* **Conjunto de tarefas**
**A.** De acordo com o texto sobre o Contorno Leste, de quanto dinheiro se precisa para as desapropriações?
**B.** Transcreva do texto sobre o Contorno Leste o trecho entre "O impasse em" e "condução do problema.", inclusive.
::: Texto de referência :::
Daniel Monteiro pressiona Abílio e cobra avanço no Contorno Leste em Cuiabá

O impasse em torno do Contorno Leste voltou ao centro do debate na Câmara de Cuiabá. O vereador Daniel Monteiro (Republicanos) contestou a explicação do prefeito Abílio Brunini (PL), que atribui a paralisação das ações na área à falta de recursos no caixa municipal.

Monteiro afirmou que a prefeitura precisa buscar saída política e financeira para destravar a obra, em vez de apenas apontar restrições orçamentárias. Para ele, a administração da capital deveria articular recursos fora do orçamento próprio e assumir a condução do problema.

A cobrança ocorre em meio a um cenário já complexo na região, que reúne obras incompletas, investigação policial sobre desvio de verbas e a necessidade de cerca de R$ 100 milhões para desapropriações. Segundo o texto original, mais de 60% da estrutura ainda precisa ser executada.

Na tribuna, o vereador rejeitou a ideia de que a responsabilidade pelo atraso possa ser transferida ao Legislativo. Ele sustentou que cabe ao prefeito liderar a busca por soluções e não apenas relatar dificuldades administrativas.

Monteiro também citou alternativas como linhas de crédito subsidiadas pelo BNDES e repasses diretos da União. O parlamentar defendeu que o dinheiro federal volte para Mato Grosso e afirmou que o chefe do Executivo municipal tem obrigação de negociar recursos, independentemente de alinhamento partidário.

Do lado da prefeitura, a versão apresentada por Abílio Brunini é de que há impedimentos jurídicos e financeiros no momento. O prefeito mencionou o inquérito policial que atingiu o contrato original com a empresa responsável e disse que o município precisa aguardar o desfecho legal antes de avançar.
::: Itens fornecidos :::
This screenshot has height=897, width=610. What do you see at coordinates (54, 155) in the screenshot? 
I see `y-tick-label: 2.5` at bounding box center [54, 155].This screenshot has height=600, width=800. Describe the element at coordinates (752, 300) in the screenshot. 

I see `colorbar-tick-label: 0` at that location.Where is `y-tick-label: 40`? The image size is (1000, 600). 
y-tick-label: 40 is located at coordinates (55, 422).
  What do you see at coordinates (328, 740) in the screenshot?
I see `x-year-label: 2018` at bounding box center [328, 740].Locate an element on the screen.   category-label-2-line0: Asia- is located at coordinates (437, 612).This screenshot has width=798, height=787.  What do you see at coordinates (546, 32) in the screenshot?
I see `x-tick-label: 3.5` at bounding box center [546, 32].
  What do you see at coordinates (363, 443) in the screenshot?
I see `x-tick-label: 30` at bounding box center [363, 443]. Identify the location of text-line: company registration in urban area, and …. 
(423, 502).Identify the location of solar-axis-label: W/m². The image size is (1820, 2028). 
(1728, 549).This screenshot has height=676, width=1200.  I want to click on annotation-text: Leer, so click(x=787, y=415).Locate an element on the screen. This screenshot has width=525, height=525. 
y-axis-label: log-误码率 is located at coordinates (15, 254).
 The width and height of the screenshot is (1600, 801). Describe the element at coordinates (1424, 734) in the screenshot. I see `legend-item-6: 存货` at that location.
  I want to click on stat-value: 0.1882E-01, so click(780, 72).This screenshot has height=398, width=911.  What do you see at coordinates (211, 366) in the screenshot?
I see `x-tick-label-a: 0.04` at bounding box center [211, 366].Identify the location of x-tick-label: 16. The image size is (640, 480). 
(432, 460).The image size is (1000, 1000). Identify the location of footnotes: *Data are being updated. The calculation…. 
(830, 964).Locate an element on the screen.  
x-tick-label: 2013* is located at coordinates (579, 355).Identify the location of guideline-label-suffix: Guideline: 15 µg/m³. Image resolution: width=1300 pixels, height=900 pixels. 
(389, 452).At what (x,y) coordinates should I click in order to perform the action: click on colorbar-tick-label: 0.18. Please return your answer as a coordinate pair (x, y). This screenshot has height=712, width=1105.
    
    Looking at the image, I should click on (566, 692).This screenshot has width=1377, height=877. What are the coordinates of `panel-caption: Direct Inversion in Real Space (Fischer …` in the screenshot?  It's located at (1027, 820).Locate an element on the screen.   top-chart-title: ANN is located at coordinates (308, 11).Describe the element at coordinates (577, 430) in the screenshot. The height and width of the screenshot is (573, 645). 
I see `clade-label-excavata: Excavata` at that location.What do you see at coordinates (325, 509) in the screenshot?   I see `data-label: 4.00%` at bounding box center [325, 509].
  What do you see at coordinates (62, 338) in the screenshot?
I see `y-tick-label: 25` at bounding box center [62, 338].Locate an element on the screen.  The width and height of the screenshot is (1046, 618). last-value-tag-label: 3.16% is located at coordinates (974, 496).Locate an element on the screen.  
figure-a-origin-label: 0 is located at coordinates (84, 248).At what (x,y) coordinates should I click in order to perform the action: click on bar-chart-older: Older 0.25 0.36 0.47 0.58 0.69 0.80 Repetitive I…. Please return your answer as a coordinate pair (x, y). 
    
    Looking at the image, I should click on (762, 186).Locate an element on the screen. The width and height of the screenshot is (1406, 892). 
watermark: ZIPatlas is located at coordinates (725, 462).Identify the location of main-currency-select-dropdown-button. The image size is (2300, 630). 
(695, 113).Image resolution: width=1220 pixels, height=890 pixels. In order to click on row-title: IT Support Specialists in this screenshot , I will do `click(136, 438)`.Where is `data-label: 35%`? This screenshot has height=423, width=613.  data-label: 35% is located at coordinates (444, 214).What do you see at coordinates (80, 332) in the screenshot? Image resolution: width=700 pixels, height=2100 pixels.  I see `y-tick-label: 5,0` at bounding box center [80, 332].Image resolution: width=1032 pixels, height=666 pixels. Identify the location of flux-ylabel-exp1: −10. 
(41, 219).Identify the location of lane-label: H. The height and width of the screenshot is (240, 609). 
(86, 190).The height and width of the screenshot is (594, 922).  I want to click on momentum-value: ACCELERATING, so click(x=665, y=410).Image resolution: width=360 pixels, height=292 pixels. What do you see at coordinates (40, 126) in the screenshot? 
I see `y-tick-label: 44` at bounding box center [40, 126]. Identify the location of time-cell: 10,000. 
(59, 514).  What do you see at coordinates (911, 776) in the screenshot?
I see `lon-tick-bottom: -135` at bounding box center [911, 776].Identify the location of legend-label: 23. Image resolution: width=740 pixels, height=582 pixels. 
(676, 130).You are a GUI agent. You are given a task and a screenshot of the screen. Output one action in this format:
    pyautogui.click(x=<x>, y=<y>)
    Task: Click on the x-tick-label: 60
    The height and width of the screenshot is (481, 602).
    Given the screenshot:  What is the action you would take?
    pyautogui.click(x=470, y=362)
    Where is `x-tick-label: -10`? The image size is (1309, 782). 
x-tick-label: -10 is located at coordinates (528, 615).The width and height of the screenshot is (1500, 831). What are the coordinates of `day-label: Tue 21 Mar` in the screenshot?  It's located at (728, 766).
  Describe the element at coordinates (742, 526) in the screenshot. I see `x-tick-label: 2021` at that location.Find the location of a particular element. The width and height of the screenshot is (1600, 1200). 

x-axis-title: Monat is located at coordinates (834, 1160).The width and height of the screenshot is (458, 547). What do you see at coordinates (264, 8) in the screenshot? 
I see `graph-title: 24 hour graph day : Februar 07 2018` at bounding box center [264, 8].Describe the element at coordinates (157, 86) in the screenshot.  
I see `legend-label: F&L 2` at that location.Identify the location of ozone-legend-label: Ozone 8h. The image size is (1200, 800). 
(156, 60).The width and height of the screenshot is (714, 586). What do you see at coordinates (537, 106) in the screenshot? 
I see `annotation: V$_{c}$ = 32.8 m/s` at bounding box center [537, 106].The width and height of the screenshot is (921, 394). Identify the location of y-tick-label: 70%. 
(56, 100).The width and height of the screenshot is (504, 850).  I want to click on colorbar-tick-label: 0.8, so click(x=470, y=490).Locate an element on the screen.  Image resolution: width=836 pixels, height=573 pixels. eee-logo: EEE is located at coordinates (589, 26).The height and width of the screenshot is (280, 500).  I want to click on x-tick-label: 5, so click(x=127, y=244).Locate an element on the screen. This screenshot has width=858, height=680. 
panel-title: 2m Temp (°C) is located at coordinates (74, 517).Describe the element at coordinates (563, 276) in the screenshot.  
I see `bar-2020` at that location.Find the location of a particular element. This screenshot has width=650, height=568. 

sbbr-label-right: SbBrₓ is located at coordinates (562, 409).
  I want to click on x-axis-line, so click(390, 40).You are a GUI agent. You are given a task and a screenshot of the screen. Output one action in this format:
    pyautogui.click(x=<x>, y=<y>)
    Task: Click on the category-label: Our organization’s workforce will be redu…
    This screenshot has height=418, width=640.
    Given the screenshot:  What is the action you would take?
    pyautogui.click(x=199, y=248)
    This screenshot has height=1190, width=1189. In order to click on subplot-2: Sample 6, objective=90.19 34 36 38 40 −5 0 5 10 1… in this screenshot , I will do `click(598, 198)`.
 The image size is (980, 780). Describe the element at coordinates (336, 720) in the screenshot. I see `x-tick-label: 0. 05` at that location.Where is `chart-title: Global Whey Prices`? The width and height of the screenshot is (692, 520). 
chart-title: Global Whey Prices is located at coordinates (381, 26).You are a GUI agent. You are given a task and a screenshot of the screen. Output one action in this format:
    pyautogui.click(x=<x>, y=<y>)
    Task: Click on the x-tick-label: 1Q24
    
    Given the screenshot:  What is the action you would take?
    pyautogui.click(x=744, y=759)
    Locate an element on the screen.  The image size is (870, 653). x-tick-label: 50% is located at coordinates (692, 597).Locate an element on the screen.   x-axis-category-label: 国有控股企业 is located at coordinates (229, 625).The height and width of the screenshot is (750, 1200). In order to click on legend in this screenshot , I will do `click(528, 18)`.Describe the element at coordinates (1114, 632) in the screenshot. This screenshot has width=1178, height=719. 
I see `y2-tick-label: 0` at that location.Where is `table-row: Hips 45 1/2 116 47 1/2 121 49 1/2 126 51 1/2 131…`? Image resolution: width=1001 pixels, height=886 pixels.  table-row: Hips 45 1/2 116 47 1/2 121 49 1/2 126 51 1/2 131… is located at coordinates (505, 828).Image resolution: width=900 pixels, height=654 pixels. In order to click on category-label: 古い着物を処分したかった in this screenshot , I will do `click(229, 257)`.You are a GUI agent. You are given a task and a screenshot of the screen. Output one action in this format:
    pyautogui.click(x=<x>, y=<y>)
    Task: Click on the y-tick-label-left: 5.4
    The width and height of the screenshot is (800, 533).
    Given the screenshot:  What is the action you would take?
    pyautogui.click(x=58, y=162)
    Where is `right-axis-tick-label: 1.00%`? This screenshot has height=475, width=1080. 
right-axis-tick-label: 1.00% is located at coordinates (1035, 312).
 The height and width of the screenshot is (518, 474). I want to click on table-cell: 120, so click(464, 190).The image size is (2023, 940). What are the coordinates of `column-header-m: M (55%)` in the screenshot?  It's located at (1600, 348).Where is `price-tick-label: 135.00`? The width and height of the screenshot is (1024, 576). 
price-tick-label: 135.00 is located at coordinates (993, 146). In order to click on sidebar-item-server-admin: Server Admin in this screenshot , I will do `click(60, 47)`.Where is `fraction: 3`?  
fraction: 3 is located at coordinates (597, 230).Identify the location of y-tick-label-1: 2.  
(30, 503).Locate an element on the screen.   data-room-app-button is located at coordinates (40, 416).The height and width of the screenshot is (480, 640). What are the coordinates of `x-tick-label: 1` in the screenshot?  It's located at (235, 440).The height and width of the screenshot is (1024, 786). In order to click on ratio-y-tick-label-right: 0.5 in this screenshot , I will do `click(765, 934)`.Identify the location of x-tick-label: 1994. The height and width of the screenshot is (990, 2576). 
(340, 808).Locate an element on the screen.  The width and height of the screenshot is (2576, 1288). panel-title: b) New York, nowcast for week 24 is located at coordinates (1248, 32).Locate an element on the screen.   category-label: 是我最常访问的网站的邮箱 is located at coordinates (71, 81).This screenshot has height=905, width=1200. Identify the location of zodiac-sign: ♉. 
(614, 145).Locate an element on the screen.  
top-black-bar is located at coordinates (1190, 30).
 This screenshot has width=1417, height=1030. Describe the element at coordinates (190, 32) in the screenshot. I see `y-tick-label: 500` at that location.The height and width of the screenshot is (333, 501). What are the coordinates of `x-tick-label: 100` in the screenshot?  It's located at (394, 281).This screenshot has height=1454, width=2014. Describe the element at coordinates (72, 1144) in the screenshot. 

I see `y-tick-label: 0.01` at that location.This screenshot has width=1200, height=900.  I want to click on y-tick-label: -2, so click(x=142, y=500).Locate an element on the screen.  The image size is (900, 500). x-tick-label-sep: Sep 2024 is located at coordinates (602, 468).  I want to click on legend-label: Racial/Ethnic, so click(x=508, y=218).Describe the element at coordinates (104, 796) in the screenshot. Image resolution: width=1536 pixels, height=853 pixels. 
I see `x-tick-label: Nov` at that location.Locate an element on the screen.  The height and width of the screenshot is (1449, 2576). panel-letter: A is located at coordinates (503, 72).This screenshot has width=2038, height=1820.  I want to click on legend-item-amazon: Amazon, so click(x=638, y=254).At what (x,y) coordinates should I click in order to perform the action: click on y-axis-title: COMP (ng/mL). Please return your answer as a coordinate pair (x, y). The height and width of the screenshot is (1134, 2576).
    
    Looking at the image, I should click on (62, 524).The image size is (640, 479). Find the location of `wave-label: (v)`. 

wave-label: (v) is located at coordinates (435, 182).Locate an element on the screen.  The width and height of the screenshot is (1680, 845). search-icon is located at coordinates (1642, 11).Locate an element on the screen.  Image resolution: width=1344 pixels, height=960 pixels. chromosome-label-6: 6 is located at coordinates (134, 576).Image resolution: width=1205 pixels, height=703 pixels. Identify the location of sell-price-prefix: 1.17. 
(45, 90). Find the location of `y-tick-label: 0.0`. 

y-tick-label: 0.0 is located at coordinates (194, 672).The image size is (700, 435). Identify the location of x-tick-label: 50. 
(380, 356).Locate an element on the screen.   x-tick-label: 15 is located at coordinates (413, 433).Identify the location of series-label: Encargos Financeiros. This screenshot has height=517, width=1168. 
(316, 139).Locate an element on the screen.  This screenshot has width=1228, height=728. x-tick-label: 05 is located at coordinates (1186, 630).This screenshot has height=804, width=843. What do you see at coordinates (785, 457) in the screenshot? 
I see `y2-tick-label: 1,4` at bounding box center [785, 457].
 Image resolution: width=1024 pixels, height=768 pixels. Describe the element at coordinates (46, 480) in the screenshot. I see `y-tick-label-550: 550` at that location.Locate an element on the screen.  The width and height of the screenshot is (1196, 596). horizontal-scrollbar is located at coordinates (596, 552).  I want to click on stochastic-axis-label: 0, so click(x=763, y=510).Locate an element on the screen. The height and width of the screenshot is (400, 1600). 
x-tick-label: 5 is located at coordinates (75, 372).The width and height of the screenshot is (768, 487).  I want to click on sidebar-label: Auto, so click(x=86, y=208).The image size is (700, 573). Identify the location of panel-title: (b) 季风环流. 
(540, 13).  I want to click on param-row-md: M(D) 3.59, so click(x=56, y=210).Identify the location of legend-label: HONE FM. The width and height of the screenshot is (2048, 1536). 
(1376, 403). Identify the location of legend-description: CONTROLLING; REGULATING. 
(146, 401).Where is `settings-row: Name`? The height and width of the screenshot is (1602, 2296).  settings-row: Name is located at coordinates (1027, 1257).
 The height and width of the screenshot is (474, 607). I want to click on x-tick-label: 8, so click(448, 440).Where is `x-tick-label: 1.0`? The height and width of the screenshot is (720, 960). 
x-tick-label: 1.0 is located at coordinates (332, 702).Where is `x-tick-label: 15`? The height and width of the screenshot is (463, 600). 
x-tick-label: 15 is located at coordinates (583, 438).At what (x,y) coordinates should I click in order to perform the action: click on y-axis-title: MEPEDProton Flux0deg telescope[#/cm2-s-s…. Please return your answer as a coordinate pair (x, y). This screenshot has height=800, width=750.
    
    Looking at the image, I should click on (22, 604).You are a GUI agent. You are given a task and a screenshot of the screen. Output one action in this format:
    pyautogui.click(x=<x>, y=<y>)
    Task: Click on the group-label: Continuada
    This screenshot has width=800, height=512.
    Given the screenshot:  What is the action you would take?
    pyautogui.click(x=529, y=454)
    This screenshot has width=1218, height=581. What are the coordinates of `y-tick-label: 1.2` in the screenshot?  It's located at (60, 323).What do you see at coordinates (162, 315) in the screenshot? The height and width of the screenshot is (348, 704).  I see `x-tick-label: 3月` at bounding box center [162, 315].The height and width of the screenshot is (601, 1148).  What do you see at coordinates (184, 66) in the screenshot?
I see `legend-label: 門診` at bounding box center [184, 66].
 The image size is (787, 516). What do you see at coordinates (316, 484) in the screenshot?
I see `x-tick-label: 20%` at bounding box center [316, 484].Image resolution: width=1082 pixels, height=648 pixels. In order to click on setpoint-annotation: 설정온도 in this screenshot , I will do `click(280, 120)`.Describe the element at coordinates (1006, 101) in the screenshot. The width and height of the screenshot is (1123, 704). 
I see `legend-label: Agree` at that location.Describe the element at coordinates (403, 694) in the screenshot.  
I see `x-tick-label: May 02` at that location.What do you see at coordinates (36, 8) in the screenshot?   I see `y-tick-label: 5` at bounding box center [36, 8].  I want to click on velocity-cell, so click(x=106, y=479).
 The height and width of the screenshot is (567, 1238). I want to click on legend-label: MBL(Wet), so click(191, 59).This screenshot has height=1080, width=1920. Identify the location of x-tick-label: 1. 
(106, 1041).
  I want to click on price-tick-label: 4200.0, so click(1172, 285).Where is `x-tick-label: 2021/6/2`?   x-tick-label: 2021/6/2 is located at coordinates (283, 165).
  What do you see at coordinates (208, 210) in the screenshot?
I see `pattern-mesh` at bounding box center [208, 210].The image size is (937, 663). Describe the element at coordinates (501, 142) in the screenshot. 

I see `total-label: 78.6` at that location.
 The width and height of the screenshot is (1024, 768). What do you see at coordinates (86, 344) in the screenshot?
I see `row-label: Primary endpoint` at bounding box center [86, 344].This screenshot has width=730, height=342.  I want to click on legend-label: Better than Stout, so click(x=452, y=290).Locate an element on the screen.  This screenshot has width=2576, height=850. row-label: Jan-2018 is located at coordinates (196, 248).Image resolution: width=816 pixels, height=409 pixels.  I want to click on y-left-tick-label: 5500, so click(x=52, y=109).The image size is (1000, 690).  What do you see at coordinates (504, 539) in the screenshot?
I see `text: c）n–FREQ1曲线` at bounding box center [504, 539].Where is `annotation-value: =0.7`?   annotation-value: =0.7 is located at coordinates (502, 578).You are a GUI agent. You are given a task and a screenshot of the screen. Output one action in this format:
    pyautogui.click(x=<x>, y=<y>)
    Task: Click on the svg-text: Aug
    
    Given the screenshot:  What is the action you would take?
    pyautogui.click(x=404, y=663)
:::
* **Respostas por item**
**A.** Cerca de R$ 100 milhões.

**B.**
O impasse em torno do Contorno Leste voltou ao centro do debate na Câmara de Cuiabá. O vereador Daniel Monteiro (Republicanos) contestou a explicação do prefeito Abílio Brunini (PL), que atribui a paralisação das ações na área à falta de recursos no caixa municipal.

Monteiro afirmou que a prefeitura precisa buscar saída política e financeira para destravar a obra, em vez de apenas apontar restrições orçamentárias. Para ele, a administração da capital deveria articular recursos fora do orçamento próprio e assumir a condução do problema.